Story after story, I am starting to feel like I know Majda as well – or better said – I feel that I am getting to know her little by little. I have met her parents, Katarina’s grandma and grandpa, I have worn her cardigan and read her gardening books. And now that I am a mother, I decided that I want to sew. So, Katarina gave me her mom’s old sewing kit. And when I examine every little item in the box, I feel like a historian getting to know this woman who I will sadly never get to really meet. And I can’t help but wonder – who was Katarina’s mom?
Here is what I found out.
Majda liked sewing. She also liked to keep her clothes nice. If a button fell of of her shirt, she would sew it right back on. She had this little thing that protects your finger while using a needle. She had neat little scissors for cutting the thread – and a white pencil for drawing on fabric. She had tons of different colour threads and elastic bands of different widths. Basically, she had everything that you need to have. Majda was like that, a perfectionist.
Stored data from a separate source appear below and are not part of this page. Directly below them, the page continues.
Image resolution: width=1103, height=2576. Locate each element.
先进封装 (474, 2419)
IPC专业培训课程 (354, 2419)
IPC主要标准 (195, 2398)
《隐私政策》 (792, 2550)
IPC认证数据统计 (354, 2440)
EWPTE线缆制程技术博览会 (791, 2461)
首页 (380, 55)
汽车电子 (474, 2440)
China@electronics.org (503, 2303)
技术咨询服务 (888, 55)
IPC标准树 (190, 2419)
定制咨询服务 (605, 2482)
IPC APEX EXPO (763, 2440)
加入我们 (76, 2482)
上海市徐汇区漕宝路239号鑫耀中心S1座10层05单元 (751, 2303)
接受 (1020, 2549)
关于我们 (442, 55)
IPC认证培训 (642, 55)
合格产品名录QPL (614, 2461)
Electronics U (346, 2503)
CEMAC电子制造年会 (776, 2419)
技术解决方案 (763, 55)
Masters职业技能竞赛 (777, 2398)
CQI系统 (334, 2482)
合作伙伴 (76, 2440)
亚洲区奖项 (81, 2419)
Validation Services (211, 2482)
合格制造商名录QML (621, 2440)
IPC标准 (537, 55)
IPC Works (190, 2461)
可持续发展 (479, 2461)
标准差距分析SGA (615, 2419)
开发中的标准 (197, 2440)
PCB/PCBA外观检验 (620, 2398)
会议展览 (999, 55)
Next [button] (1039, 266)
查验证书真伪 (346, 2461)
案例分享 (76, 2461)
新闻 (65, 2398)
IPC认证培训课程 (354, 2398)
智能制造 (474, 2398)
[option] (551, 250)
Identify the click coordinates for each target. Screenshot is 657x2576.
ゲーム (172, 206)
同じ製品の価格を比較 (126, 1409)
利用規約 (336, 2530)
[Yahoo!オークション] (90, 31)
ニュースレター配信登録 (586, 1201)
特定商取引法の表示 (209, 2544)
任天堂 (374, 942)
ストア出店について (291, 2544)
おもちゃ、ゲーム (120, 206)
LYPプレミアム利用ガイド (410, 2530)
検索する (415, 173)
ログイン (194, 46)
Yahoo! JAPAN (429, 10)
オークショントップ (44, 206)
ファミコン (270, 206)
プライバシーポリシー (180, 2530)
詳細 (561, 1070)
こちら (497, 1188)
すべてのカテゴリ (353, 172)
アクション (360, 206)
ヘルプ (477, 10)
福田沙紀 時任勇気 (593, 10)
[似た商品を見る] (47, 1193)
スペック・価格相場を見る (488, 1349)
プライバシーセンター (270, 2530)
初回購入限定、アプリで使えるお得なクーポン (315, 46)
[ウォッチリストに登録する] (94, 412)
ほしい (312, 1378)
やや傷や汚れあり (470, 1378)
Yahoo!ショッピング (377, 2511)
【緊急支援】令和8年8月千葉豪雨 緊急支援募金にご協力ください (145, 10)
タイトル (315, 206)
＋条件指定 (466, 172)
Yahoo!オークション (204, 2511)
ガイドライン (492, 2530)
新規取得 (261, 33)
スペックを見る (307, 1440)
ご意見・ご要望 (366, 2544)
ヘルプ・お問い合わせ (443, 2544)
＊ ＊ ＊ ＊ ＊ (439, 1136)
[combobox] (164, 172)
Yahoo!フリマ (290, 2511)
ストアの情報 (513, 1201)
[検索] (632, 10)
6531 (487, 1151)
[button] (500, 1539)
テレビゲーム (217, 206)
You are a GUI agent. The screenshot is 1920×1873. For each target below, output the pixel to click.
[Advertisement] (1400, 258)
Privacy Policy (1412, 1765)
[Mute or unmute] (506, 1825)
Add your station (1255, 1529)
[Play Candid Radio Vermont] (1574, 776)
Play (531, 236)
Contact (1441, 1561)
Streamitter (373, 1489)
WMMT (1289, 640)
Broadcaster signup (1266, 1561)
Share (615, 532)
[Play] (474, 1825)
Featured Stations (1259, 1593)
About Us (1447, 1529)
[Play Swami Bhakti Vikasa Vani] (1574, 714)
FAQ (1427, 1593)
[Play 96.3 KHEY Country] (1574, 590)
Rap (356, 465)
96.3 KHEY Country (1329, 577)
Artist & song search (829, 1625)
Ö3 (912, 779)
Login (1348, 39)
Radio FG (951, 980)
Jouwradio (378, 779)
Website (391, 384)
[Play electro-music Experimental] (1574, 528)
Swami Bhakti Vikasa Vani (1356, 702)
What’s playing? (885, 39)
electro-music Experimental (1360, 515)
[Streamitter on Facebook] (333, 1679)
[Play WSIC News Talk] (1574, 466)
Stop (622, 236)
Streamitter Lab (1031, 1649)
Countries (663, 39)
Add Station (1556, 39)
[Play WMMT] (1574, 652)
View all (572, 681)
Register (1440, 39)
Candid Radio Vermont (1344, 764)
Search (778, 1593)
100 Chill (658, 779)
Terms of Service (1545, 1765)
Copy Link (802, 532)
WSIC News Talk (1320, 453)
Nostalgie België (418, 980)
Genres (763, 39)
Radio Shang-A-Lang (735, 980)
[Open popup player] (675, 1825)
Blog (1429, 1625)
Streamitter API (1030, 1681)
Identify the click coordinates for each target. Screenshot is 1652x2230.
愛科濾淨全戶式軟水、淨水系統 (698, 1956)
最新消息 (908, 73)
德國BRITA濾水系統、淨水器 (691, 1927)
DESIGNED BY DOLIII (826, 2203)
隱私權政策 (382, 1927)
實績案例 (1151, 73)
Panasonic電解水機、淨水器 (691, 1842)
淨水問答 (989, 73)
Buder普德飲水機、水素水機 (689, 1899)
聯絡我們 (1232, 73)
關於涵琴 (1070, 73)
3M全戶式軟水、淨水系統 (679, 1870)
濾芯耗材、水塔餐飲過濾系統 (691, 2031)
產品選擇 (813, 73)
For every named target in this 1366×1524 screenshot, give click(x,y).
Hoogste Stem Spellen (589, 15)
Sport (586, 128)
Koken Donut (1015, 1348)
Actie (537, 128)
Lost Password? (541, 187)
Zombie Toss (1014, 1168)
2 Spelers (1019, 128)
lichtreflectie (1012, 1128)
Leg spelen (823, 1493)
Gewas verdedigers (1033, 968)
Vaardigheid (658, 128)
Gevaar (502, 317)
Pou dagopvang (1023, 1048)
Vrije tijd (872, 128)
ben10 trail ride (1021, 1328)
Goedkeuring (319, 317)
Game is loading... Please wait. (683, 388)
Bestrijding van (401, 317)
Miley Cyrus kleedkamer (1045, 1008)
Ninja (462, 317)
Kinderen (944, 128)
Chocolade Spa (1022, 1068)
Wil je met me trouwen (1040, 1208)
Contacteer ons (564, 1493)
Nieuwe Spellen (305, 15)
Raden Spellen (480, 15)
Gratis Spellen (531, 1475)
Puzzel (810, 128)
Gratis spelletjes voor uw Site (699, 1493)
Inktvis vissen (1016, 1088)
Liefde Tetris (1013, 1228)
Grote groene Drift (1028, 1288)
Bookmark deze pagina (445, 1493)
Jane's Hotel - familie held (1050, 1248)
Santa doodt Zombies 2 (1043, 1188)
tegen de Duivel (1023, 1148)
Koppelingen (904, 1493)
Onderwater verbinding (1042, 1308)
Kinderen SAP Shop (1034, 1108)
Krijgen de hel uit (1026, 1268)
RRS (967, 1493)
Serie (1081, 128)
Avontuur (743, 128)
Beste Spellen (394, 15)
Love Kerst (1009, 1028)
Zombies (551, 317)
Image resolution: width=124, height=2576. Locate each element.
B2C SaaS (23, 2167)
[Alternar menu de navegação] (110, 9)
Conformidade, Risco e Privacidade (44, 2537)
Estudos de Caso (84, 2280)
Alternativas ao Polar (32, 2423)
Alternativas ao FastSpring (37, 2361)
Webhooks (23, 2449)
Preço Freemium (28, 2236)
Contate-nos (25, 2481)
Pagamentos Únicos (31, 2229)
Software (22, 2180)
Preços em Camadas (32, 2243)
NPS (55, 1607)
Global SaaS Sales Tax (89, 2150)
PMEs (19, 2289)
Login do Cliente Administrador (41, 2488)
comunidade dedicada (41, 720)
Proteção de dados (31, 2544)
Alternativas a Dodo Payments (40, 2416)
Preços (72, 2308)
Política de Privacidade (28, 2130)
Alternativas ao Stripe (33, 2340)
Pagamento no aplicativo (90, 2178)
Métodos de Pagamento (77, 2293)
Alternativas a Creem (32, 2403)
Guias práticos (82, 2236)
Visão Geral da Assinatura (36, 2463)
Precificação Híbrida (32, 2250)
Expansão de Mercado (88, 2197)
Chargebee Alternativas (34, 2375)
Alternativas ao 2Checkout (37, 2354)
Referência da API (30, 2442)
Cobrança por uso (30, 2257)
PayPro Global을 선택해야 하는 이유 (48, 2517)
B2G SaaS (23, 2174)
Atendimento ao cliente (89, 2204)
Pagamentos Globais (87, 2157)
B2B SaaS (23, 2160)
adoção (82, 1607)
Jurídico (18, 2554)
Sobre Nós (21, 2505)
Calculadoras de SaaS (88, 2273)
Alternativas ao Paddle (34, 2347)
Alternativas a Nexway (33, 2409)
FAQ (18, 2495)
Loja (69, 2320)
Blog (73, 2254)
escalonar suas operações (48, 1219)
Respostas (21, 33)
Majda loved her garden. She had all the utensils one might need. And she had books about gardening because she wanted to educate herself on what she was doing. Today she would have probably watched gardening shows or looked for meaningful clips on Youtube. Although I also flipped through these same books, a love for growing plants did not settle in my heart. I did love to harvest the vegetables though. On the other hand, I did not like all the work that this took. Majda loved the work too – because she knew that it takes hard work to achieve something. To achieve anything.
Majda wore about my size, but she was way shorter. She picked her clothes so that they were practical and good-looking at the same time. I have her woollen grey cardigan that I imagine her wearing at work. She put it on when it got cold in the office. I wear it for the same reason.
Majda had a daughter … just as I do. The love you feel for your child is out of this world and I can’t begin to imagine how it must have felt for her all those years when she knew that she will eventually not be strong enough to fight. To be there for the broken hearts, the moments of success … for the grandchildren.
Sometimes life just isn’t fair. But we are still here so let’s be grateful for it, m’kay? That is just the best way to honour it.
And I will get back to sewing. Because I like to sew too. Thank you Majda for your kit, it’s awesome.